Hello, My Name is...

I never really felt like an “Ashley.”  For a long time, the name seemed a bit too girly for my taste.  It made me think of flowery duvets and things with ruffles, which just wasn’t me.  In college, several of my guy friends pointed out that my first name is not exactly uncommon among strippers, and that, too, seemed like a bad fit.  I needed a name that suited me.  I am someone who wears Gin and Tonic perfume and once stole a book of Leonard Nimoy poetry, who loves Dorothy Parker and television shows on the radio and owns a pair of shoes my best friend calls “the flip-flops of death.” 

I started going by my last name, which was fine except that sometimes people have trouble remembering it.  One summer, I volunteered at a special effects film camp, and kids aged 7-9 called me everything from McKenzie to MacKelly.  That didn’t bother me.  Unfortunately, the guy who ran the camp couldn’t remember it either, although he refused to admit it.  For two weeks he addressed me by nodding in my direction and saying “YOU.”  As in, “I need YOU [exaggerated nod] to go help them get on the zip line.”  That didn’t bother me either.  What bothered me was that there was another volunteer that summer, Meg, and the instructor used her in the vast majority of his demonstrations.  I suspected he called on her so often because he could remember her name—he called her “Magic Meg”—and as a result, it was Meg who got to fly, get shot at, and be set on fire.

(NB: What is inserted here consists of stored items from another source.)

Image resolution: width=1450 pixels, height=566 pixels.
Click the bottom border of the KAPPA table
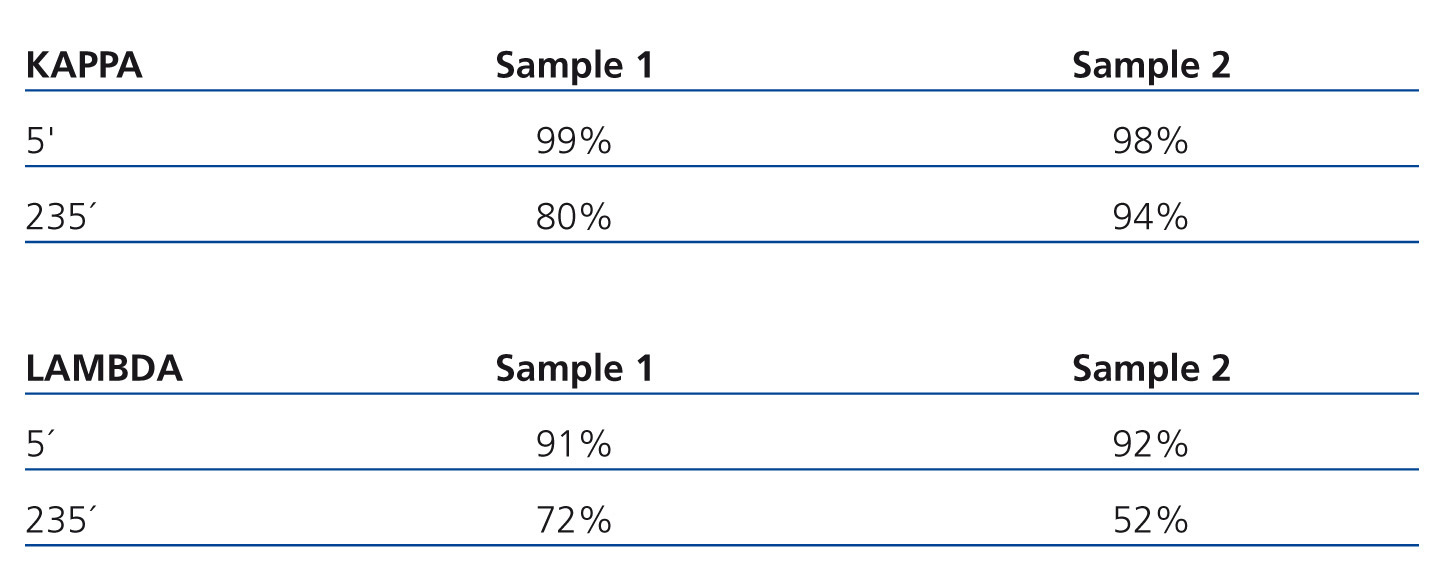pyautogui.click(x=722, y=242)
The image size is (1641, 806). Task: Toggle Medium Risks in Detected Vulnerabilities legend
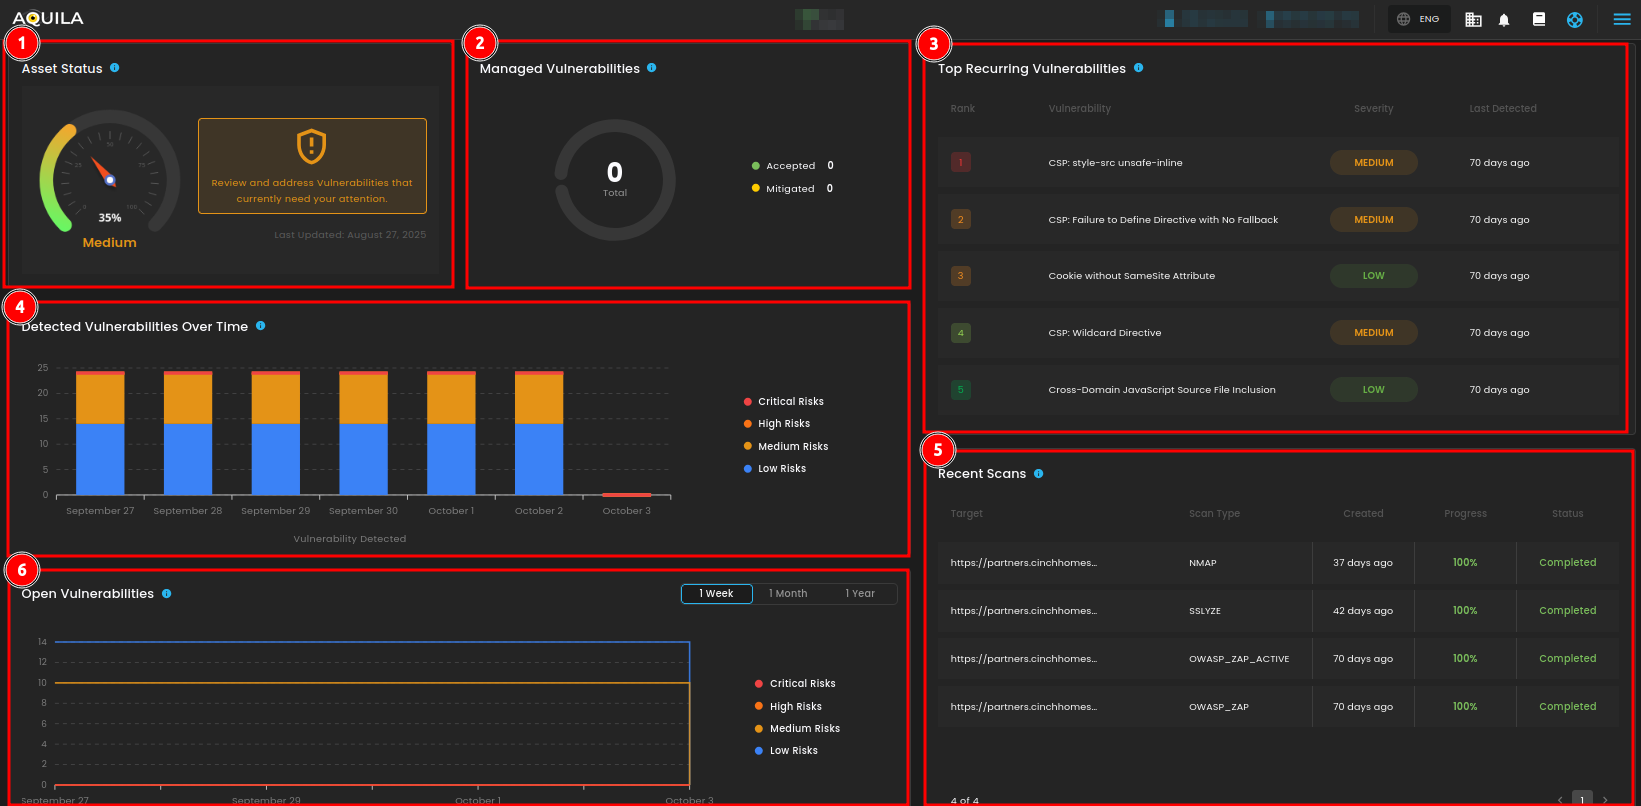tap(792, 447)
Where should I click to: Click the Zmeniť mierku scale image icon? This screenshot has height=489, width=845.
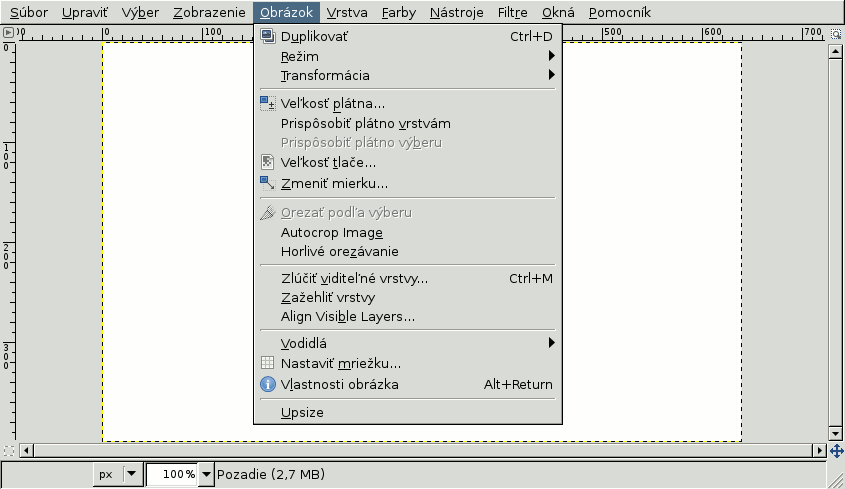[268, 183]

That bothered me quite a bit.

I’ve graciously been allowed to blog here, and I plan to tell lots of stories.  If you read them, you’ll learn more about me, but since this is my first post—an introduction really—I think you can start to get a sense of who I am from the fact that I was disappointed at missing an opportunity to be lit on fire by a special effects guru.  It doesn’t completely sum me up, but, let’s be honest, does that seem like the sort of thing an Ashley would do?  After that, I started introducing myself as Mick in social situations.  It’s easier to remember in the event that someone decides to call on me to be sawed in half or something.

Here are some other things that you might want to know: I grew up in Arkansas and went to college in Fayetteville.  I went on to more school in Florida, and I was a Seminole for those who care about that sort of thing.  I am not really one of those people.  I spent some time in Texas where I had wonderful friends but no job.  Eventually, I made my way back to Arkansas.  So far in my life I have spent time working as a waitress, a Sno-Fun girl, a tutor, an English teacher and a camp counselor.  For a while, I graded standardized tests to pay the rent, and I spent an incredibly cold weekend in Austin working as an extra in a TV pilot earning slightly more than minimum wage.  I had a career at Old Navy that lasted a total of 3 hours.  I spent some time working with high school students preparing to be first generation college students, and I still check on them from time to time.  I am currently working in a library.

My friends call me Mick.  It’s nice to meet you.